Włoski minister znów walczy z "wielkimi bobasami"

Włoski minister znów walczy z "wielkimi bobasami"

Dodano:   /  Zmieniono: 
Słynący z oryginalnych pomysłów i prowokacji włoski minister ds. administracji państwowej Renato Brunetta nie ustaje w walce z powszechnym w Italii zjawiskiem pozostawania dorosłych dzieci w domach swych rodziców i na ich garnuszku. Jego nowa propozycja zapomóg dla młodzieży wywołała we Włoszech burzę.
W wywiadzie telewizyjnym udzielonym w niedzielę minister zaproponował, aby każdy młody człowiek, który chce się usamodzielnić i przejść na własne utrzymanie, otrzymywał po 500 euro miesięcznie. Dyskutowana przez cały dzień propozycja spotkała się wieczorem ze stanowczą reakcją rządu Silvio Berlusconiego, który oświadczył, że pomysł ten nie został z nikim uzgodniony.

Polemika na temat tzw. wielkich bobasów( po włosku: bamboccioni), którzy - jak wykazują statystyki- mieszkają w domu rodziców najczęściej do 30-go czy nawet 40-roku życia, rozpoczęła się przed tygodniem także od wypowiedzi Brunetty. Stwierdził on, że należy uchwalić specjalne przepisy, aby zmusić 18-latków do usamodzielnienia się.

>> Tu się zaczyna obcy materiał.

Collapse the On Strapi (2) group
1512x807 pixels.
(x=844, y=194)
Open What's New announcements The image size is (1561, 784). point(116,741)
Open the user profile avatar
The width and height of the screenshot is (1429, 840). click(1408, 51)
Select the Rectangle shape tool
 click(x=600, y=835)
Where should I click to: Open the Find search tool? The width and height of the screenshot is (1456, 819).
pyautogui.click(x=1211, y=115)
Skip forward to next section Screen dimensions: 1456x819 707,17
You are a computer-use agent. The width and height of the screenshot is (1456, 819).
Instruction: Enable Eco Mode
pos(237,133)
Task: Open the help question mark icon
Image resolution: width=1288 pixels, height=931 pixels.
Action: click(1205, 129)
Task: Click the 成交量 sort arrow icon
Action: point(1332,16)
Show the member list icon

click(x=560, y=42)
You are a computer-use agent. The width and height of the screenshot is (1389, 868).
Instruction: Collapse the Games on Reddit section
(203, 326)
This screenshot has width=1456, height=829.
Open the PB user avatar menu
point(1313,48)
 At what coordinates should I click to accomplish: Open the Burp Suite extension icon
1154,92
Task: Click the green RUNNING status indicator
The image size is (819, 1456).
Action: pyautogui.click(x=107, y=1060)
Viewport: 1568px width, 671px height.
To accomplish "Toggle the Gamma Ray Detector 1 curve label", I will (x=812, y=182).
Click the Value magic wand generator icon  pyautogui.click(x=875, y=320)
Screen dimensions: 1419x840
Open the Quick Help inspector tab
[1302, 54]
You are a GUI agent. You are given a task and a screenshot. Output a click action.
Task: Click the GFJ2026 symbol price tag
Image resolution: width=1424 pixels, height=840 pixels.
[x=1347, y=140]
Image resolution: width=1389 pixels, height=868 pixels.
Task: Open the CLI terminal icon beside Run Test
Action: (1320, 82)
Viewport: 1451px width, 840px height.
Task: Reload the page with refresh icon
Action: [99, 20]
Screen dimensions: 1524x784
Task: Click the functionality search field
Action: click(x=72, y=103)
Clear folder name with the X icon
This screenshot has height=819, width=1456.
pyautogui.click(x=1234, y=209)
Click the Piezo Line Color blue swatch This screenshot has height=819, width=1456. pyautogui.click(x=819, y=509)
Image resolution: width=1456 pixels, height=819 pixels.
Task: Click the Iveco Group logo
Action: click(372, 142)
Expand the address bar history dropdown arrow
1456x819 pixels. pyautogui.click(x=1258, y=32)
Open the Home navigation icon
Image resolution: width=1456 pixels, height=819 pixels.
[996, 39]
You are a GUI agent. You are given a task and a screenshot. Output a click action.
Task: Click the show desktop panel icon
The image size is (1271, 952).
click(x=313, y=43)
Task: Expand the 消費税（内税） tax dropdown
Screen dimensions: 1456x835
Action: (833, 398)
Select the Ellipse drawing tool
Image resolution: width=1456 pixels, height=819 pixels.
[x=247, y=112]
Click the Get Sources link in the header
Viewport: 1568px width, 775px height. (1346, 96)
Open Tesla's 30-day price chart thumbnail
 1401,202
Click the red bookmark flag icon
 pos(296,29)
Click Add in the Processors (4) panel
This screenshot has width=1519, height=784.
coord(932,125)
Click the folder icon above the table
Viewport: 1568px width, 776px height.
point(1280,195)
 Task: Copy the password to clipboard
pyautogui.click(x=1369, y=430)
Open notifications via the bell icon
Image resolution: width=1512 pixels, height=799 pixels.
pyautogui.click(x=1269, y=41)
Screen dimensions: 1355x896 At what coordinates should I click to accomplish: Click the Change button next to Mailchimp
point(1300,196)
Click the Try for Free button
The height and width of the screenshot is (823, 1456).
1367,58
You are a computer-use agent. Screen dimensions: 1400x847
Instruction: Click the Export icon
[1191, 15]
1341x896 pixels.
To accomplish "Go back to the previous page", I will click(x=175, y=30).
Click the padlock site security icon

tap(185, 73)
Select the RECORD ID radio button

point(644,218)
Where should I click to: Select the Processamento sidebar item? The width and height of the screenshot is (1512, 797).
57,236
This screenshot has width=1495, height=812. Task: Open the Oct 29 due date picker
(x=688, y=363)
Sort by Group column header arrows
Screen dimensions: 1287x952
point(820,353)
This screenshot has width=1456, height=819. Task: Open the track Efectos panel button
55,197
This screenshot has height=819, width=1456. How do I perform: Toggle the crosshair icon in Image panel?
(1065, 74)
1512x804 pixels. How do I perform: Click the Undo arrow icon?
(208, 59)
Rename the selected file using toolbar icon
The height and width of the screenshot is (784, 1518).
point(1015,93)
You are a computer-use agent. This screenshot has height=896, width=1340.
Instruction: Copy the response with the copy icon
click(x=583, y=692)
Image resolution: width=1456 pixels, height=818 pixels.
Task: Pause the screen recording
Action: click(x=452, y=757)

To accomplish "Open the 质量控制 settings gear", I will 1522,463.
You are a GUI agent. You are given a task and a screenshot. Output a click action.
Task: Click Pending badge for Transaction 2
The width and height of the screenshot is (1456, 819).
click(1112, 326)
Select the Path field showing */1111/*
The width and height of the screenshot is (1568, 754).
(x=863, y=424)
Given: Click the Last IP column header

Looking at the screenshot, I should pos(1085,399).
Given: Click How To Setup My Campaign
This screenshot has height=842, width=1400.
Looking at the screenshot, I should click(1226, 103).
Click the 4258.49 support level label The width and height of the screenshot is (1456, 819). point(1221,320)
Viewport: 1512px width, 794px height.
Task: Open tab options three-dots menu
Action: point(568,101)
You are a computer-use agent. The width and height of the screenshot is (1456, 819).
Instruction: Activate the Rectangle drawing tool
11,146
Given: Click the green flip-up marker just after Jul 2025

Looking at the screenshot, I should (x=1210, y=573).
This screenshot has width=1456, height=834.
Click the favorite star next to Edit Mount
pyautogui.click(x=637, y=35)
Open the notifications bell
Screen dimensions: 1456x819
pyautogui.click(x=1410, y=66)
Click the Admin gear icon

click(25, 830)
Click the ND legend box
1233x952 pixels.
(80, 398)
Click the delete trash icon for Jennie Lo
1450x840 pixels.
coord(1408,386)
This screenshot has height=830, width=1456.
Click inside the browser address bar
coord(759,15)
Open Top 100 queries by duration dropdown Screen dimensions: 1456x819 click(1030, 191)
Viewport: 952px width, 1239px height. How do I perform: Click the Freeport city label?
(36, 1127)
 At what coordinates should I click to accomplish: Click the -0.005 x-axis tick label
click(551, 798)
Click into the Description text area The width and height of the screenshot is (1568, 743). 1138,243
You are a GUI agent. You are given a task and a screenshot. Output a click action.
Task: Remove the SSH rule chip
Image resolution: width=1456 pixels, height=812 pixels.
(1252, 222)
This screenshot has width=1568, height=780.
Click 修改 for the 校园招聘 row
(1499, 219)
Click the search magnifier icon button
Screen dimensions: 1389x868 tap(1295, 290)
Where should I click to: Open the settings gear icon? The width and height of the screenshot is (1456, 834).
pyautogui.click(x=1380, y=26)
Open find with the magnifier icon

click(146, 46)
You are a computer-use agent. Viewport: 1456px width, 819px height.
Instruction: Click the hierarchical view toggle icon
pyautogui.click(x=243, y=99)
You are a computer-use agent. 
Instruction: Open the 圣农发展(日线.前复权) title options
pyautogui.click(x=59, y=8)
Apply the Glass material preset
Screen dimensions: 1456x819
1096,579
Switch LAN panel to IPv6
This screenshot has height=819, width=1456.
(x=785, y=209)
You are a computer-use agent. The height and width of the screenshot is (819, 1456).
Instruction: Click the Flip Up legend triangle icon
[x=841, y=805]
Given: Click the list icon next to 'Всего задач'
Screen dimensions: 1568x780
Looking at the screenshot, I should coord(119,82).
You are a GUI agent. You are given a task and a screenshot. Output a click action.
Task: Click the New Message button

7 dni później Brunetta zaproponował konkretne rozwiązanie, czyli 500 euro miesięcznie w postaci ulg podatkowych oraz dodatków na wynajem mieszkań, czy spłaty kredytów. Zapytany zaś o to skąd wziąć na to pieniądze minister odparł, że należy zmienić system emerytalny, bo - jak powiedział - "trzeba dawać mniej pieniędzy rodzicom, a więcej dzieciom".

Brunetta przyznał jednocześnie, że spodziewa się, iż propozycja tego typu wywoła protesty związkowców, gdyż "oni bronią rodziców".

"Włochy są pełne porządnych młodych ludzi, którzy chcą wolności. Jeśli mają podcięte skrzydła to wina leży po naszej stronie, rodziców" - oświadczył minister. Zapewnił również, że w sprawie tej propozycji panuje zgoda między nim a ministrem finansów Giulio Tremontim.

Argumentacja energicznego ministra nie przekonała strony związkowej. Pomysł odebrania pieniędzy emerytom skrytykowały największe centrale związkowe a jedna z nich - Włoska Unia Pracy (UIL) uznała, że chce się "zabrać biednym by dać biednym".

Zaprotestowała także centrolewicowa opozycja uznając słowa Brunetty za demagogię. Ostatecznie w wydanym komunikacie Kancelaria Premiera oświadczyła, że propozycja przyznania specjalnych zapomóg dla młodzieży nie została uzgodniona w rządzie.